▶ Directions for this task: Below are some records; output all of them exactly as they read.

━━━━━ Dataset entries ━━━━━

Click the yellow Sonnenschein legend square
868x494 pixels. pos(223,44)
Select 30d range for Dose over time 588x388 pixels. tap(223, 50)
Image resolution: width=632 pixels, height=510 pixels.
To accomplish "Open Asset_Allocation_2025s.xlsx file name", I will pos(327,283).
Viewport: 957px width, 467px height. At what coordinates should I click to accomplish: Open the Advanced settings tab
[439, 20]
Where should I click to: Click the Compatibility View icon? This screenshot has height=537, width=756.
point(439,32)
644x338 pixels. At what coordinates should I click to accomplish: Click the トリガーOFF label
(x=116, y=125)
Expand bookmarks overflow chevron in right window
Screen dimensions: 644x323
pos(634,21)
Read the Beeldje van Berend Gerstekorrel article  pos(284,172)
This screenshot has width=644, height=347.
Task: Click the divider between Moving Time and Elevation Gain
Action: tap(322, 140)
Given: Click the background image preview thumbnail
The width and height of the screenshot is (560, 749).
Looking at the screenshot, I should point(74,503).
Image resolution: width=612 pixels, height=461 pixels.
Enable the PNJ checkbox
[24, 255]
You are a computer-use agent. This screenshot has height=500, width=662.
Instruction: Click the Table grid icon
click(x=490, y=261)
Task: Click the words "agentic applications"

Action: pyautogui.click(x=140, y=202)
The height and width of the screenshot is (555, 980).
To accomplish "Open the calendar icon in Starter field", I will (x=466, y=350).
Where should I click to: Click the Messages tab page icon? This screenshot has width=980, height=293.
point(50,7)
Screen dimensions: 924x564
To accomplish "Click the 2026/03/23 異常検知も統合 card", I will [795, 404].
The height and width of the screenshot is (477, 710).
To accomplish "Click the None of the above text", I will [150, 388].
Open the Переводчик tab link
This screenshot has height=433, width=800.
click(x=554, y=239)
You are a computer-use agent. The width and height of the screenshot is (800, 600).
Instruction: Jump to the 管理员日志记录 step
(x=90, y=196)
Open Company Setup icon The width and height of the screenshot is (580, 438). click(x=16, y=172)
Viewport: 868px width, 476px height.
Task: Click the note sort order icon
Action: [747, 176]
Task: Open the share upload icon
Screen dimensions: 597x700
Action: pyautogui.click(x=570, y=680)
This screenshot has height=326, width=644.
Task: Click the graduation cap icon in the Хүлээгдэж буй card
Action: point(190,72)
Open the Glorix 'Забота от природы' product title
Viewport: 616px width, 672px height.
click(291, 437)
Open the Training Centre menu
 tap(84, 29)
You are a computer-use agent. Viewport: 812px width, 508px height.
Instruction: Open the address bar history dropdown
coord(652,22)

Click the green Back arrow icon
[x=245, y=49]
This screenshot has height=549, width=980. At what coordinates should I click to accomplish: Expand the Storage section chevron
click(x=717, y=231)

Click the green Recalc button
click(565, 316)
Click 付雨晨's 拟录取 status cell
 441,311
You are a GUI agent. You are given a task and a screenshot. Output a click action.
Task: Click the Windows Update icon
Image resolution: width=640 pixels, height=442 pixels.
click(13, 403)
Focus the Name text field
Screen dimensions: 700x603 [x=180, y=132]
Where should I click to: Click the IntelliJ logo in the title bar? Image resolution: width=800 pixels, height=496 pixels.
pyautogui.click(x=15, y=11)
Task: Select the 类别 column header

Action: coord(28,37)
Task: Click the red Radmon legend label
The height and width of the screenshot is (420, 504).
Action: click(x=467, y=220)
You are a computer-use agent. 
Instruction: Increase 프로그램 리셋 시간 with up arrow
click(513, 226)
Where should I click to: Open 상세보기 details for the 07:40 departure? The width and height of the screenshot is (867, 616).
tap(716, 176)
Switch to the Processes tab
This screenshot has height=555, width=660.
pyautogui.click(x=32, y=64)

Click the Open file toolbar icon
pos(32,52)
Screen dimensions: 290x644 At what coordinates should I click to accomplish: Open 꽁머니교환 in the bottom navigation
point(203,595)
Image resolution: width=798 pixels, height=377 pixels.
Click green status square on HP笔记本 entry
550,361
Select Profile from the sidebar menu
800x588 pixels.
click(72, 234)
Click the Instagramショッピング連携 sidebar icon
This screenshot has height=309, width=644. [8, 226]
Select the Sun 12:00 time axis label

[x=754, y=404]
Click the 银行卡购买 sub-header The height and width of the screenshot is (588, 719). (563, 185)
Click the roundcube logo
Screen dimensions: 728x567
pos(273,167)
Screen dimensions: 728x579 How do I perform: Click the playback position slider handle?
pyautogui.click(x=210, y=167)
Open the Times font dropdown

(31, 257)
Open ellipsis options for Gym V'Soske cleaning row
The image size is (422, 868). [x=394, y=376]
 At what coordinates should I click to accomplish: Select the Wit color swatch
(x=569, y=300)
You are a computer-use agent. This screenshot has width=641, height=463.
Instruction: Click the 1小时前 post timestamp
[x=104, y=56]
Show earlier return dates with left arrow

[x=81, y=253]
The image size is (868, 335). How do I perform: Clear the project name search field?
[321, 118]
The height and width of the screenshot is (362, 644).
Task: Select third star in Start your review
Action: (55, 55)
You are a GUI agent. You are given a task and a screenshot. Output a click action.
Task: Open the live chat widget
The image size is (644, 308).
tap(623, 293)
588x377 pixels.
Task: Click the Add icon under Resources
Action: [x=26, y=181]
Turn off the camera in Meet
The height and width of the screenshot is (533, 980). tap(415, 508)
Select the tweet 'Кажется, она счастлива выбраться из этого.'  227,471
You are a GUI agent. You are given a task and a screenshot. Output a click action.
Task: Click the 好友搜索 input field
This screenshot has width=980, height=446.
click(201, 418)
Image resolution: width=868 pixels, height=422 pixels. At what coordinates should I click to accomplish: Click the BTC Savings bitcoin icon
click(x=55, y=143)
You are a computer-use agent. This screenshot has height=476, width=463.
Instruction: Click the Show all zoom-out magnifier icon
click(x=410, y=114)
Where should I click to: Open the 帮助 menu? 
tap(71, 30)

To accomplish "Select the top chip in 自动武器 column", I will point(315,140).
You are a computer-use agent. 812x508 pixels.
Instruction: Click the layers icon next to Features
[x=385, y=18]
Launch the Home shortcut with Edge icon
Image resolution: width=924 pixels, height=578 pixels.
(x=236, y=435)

━━━━━

▶ Task response:
Click the yellow Sonnenschein legend square
868x494 pixels. pos(223,44)
Select 30d range for Dose over time 588x388 pixels. tap(223, 50)
Image resolution: width=632 pixels, height=510 pixels.
To accomplish "Open Asset_Allocation_2025s.xlsx file name", I will pos(327,283).
Viewport: 957px width, 467px height. At what coordinates should I click to accomplish: Open the Advanced settings tab
[439, 20]
Where should I click to: Click the Compatibility View icon? This screenshot has height=537, width=756.
point(439,32)
644x338 pixels. At what coordinates should I click to accomplish: Click the トリガーOFF label
(x=116, y=125)
Expand bookmarks overflow chevron in right window
Screen dimensions: 644x323
pos(634,21)
Read the Beeldje van Berend Gerstekorrel article  pos(284,172)
This screenshot has width=644, height=347.
Task: Click the divider between Moving Time and Elevation Gain
Action: tap(322, 140)
Given: Click the background image preview thumbnail
The width and height of the screenshot is (560, 749).
Looking at the screenshot, I should point(74,503).
Image resolution: width=612 pixels, height=461 pixels.
Enable the PNJ checkbox
[24, 255]
You are a computer-use agent. This screenshot has height=500, width=662.
Instruction: Click the Table grid icon
click(x=490, y=261)
Task: Click the words "agentic applications"

Action: pyautogui.click(x=140, y=202)
The height and width of the screenshot is (555, 980).
To accomplish "Open the calendar icon in Starter field", I will (x=466, y=350).
Where should I click to: Click the Messages tab page icon? This screenshot has width=980, height=293.
point(50,7)
Screen dimensions: 924x564
To accomplish "Click the 2026/03/23 異常検知も統合 card", I will [795, 404].
The height and width of the screenshot is (477, 710).
To accomplish "Click the None of the above text", I will [150, 388].
Open the Переводчик tab link
This screenshot has height=433, width=800.
click(x=554, y=239)
You are a computer-use agent. The width and height of the screenshot is (800, 600).
Instruction: Jump to the 管理员日志记录 step
(x=90, y=196)
Open Company Setup icon The width and height of the screenshot is (580, 438). click(x=16, y=172)
Viewport: 868px width, 476px height.
Task: Click the note sort order icon
Action: [747, 176]
Task: Open the share upload icon
Screen dimensions: 597x700
Action: pyautogui.click(x=570, y=680)
This screenshot has height=326, width=644.
Task: Click the graduation cap icon in the Хүлээгдэж буй card
Action: point(190,72)
Open the Glorix 'Забота от природы' product title
Viewport: 616px width, 672px height.
click(291, 437)
Open the Training Centre menu
 tap(84, 29)
You are a computer-use agent. Viewport: 812px width, 508px height.
Instruction: Open the address bar history dropdown
coord(652,22)

Click the green Back arrow icon
[x=245, y=49]
This screenshot has height=549, width=980. At what coordinates should I click to accomplish: Expand the Storage section chevron
click(x=717, y=231)

Click the green Recalc button
click(565, 316)
Click 付雨晨's 拟录取 status cell
 441,311
You are a GUI agent. You are given a task and a screenshot. Output a click action.
Task: Click the Windows Update icon
Image resolution: width=640 pixels, height=442 pixels.
click(13, 403)
Focus the Name text field
Screen dimensions: 700x603 [x=180, y=132]
Where should I click to: Click the IntelliJ logo in the title bar? Image resolution: width=800 pixels, height=496 pixels.
pyautogui.click(x=15, y=11)
Task: Select the 类别 column header

Action: coord(28,37)
Task: Click the red Radmon legend label
The height and width of the screenshot is (420, 504).
Action: click(x=467, y=220)
You are a computer-use agent. 
Instruction: Increase 프로그램 리셋 시간 with up arrow
click(513, 226)
Where should I click to: Open 상세보기 details for the 07:40 departure? The width and height of the screenshot is (867, 616).
tap(716, 176)
Switch to the Processes tab
This screenshot has height=555, width=660.
pyautogui.click(x=32, y=64)

Click the Open file toolbar icon
pos(32,52)
Screen dimensions: 290x644 At what coordinates should I click to accomplish: Open 꽁머니교환 in the bottom navigation
point(203,595)
Image resolution: width=798 pixels, height=377 pixels.
Click green status square on HP笔记本 entry
550,361
Select Profile from the sidebar menu
800x588 pixels.
click(72, 234)
Click the Instagramショッピング連携 sidebar icon
This screenshot has height=309, width=644. [8, 226]
Select the Sun 12:00 time axis label

[x=754, y=404]
Click the 银行卡购买 sub-header The height and width of the screenshot is (588, 719). (563, 185)
Click the roundcube logo
Screen dimensions: 728x567
pos(273,167)
Screen dimensions: 728x579 How do I perform: Click the playback position slider handle?
pyautogui.click(x=210, y=167)
Open the Times font dropdown

(31, 257)
Open ellipsis options for Gym V'Soske cleaning row
The image size is (422, 868). [x=394, y=376]
 At what coordinates should I click to accomplish: Select the Wit color swatch
(x=569, y=300)
You are a computer-use agent. This screenshot has width=641, height=463.
Instruction: Click the 1小时前 post timestamp
[x=104, y=56]
Show earlier return dates with left arrow

[x=81, y=253]
The image size is (868, 335). How do I perform: Clear the project name search field?
[321, 118]
The height and width of the screenshot is (362, 644).
Task: Select third star in Start your review
Action: (55, 55)
You are a GUI agent. You are given a task and a screenshot. Output a click action.
Task: Open the live chat widget
The image size is (644, 308).
tap(623, 293)
588x377 pixels.
Task: Click the Add icon under Resources
Action: [x=26, y=181]
Turn off the camera in Meet
The height and width of the screenshot is (533, 980). tap(415, 508)
Select the tweet 'Кажется, она счастлива выбраться из этого.'  227,471
You are a GUI agent. You are given a task and a screenshot. Output a click action.
Task: Click the 好友搜索 input field
This screenshot has width=980, height=446.
click(201, 418)
Image resolution: width=868 pixels, height=422 pixels. At what coordinates should I click to accomplish: Click the BTC Savings bitcoin icon
click(x=55, y=143)
You are a computer-use agent. This screenshot has height=476, width=463.
Instruction: Click the Show all zoom-out magnifier icon
click(x=410, y=114)
Where should I click to: Open the 帮助 menu? 
tap(71, 30)

To accomplish "Select the top chip in 自动武器 column", I will point(315,140).
You are a computer-use agent. 812x508 pixels.
Instruction: Click the layers icon next to Features
[x=385, y=18]
Launch the Home shortcut with Edge icon
Image resolution: width=924 pixels, height=578 pixels.
(x=236, y=435)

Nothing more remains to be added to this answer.